## SELECTED EXTRACT:
Rotate 8 bits for 3 to right in p. language C

[8051help]

Hi.

I need to rotate for an example x=0XFF for 3 to right.

I cant do that only with >> because that is shifting.
When you want rotate you need to "memory" all bit not to lose such as in case for shifting (i think).
So that is not the same.

Can I use this (x & 0xFF)>>3 ; for rotate ??

 

[Wade_Hassler]

Your compiler might do what you want if the number is declared as signed
Or if it is unsigned....

if( x & 128)  x = ( x>>3 )| 128;
else          x = ( x>>3);

 

[Ian Rogers]

If you are rotating you need to know the condition of bit 0

shiftbits = 3;
while(shiftbits--)
   {
   if (rotatebyte && ox1)

## GIVEN REQUEST 1:
From the forum thread about rotating bits in C, extract the passage from "if( x & 128)" up to and including "(rotatebyte && ox1)", copying it word for word.

## SUPPLIED RECORDS:
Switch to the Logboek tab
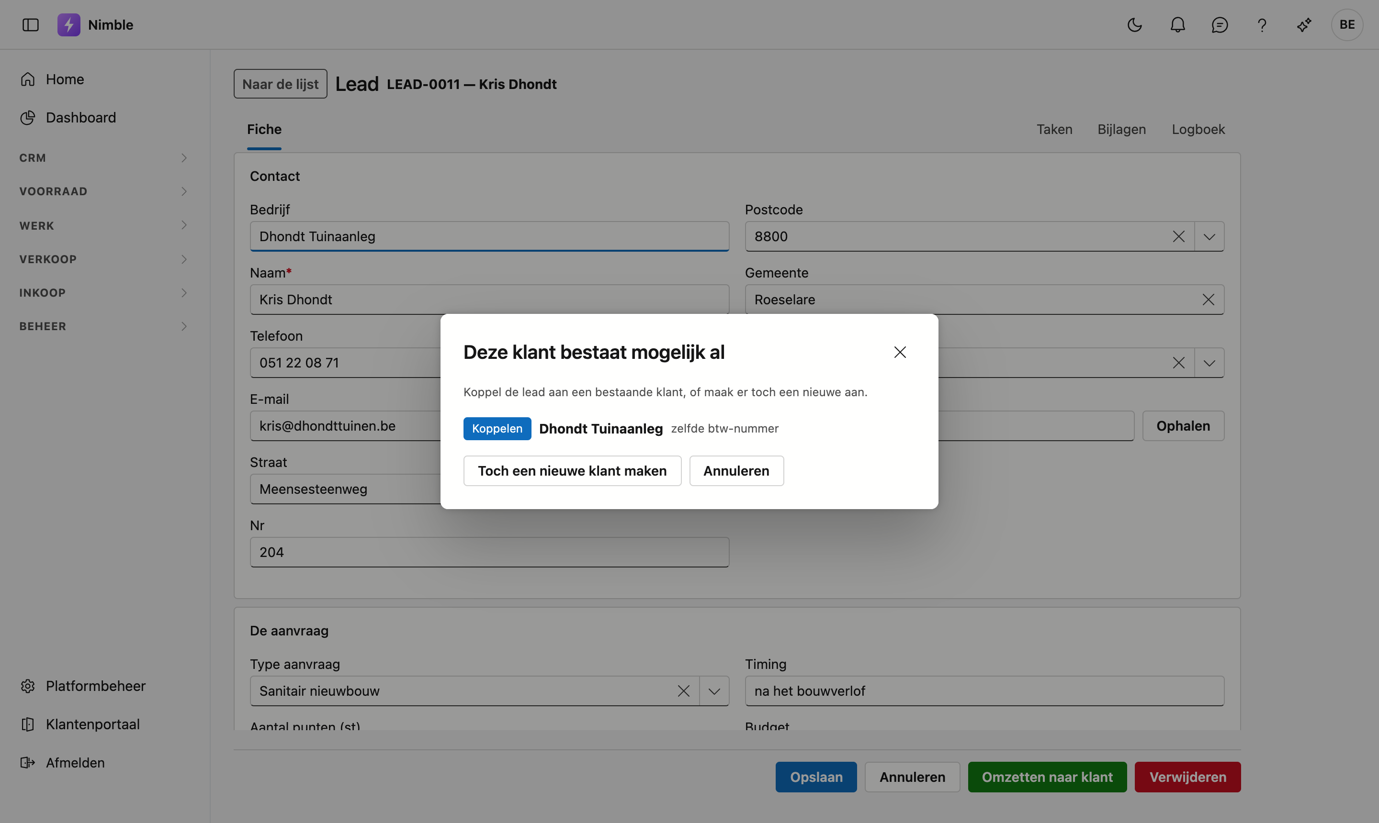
--
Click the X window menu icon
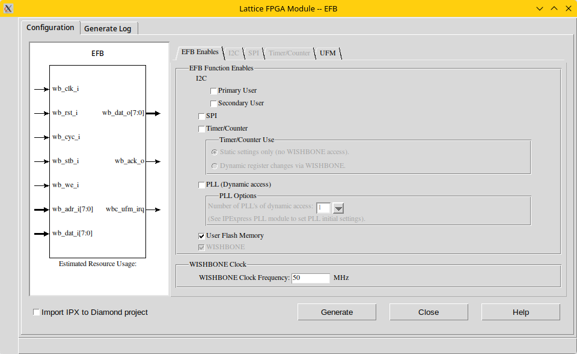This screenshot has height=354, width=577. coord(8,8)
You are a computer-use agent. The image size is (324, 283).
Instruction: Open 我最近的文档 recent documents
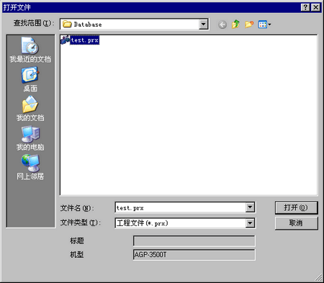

## GIVEN REQUEST 2:
In the records, convert the lines from the line with "You are a computer-use" up to and including the line with "Instruction: Open 我最近的文档 recent documents" into a JSON list of strings, one string per line, with blank lines left out. Give only those lines.

## RESULT 1:
if( x & 128)  x = ( x>>3 )| 128;
else          x = ( x>>3);

 

[Ian Rogers]

If you are rotating you need to know the condition of bit 0

shiftbits = 3;
while(shiftbits--)
   {
   if (rotatebyte && ox1)

## RESULT 2:
[
  "You are a computer-use agent. The image size is (324, 283).",
  "Instruction: Open 我最近的文档 recent documents"
]